Carriers of Mutation Responsible for Multiple Endocrine Neoplasia Can Face Difficult Choices

Article

Results of a multi-generational case study strengthen the case for genetic screening in cases of hereditary thyroid cancer.

The authors of a case study presented at the 21st Annual Congress of the American Association of Clinical Endocrinologists noted that multiple endocrine neoplasia (MEN) type 2 is “a syndrome of familial cancers with autosomal dominant inheritance basically characterized by Medullary Thyroid Cancer (MTC).” The MEN 2A subtype, which makes up around 90% of cases of MEN, is caused by mutations in the RET protooncogene, most commonly resulting in “the substitution of one of six cysteine residues in exon 10 and 11;” MEN 2A is “most frequently caused by activating mutations of the extracellular codon 34.”
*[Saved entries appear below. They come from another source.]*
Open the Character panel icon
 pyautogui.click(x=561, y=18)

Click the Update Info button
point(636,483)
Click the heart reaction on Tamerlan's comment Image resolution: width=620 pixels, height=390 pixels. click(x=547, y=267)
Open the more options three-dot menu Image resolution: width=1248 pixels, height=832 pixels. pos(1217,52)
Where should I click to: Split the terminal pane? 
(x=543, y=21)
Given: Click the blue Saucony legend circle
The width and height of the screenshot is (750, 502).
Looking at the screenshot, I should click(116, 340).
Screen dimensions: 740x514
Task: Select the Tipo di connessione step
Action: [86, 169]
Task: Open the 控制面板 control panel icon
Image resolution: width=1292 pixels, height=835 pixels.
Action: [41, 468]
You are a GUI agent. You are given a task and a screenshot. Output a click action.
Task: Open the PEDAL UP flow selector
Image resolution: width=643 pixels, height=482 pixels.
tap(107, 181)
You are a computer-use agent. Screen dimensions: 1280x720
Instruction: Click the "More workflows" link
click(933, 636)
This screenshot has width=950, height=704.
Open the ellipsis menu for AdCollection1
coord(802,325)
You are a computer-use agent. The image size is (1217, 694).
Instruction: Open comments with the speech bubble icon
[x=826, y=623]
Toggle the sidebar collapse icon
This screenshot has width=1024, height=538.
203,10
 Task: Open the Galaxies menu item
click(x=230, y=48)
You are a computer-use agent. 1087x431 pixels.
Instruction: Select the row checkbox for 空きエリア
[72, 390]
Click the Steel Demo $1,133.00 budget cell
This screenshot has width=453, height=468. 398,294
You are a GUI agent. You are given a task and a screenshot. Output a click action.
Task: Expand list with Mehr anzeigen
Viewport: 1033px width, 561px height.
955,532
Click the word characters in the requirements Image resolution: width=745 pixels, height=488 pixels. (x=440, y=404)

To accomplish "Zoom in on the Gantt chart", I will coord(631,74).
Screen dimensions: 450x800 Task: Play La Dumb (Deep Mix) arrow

Patients with MEN 2A often develop cutaneous lichen amyloidosis, primary hyperparathyroidism (about 15-30% of cases), pheochromocytoma (about 50%), and MTC (about 95%). MEN 2A may be indicated when patients develop bilateral or multifocal MTC, or when MTC presents at an early age (younger than 3-5 years). Diagnosis relies on clinical findings, family history, and genetic testing of the RET gene.

In “Multiple Endocrine Neoplasia Type 2A: Study of a Family of Three Generations with Pedigree Analysis of the RET Protooncogene,” Galesanu and colleagues reported on the results of genetic screening of the RET protooncogene for mutation exons 10 and 11, codons 609, 611, 618, 629, 630, and 634, in three generations of a family in which the first patient (proband) presented with “bilateral pheochromocytoma associated with MTC.”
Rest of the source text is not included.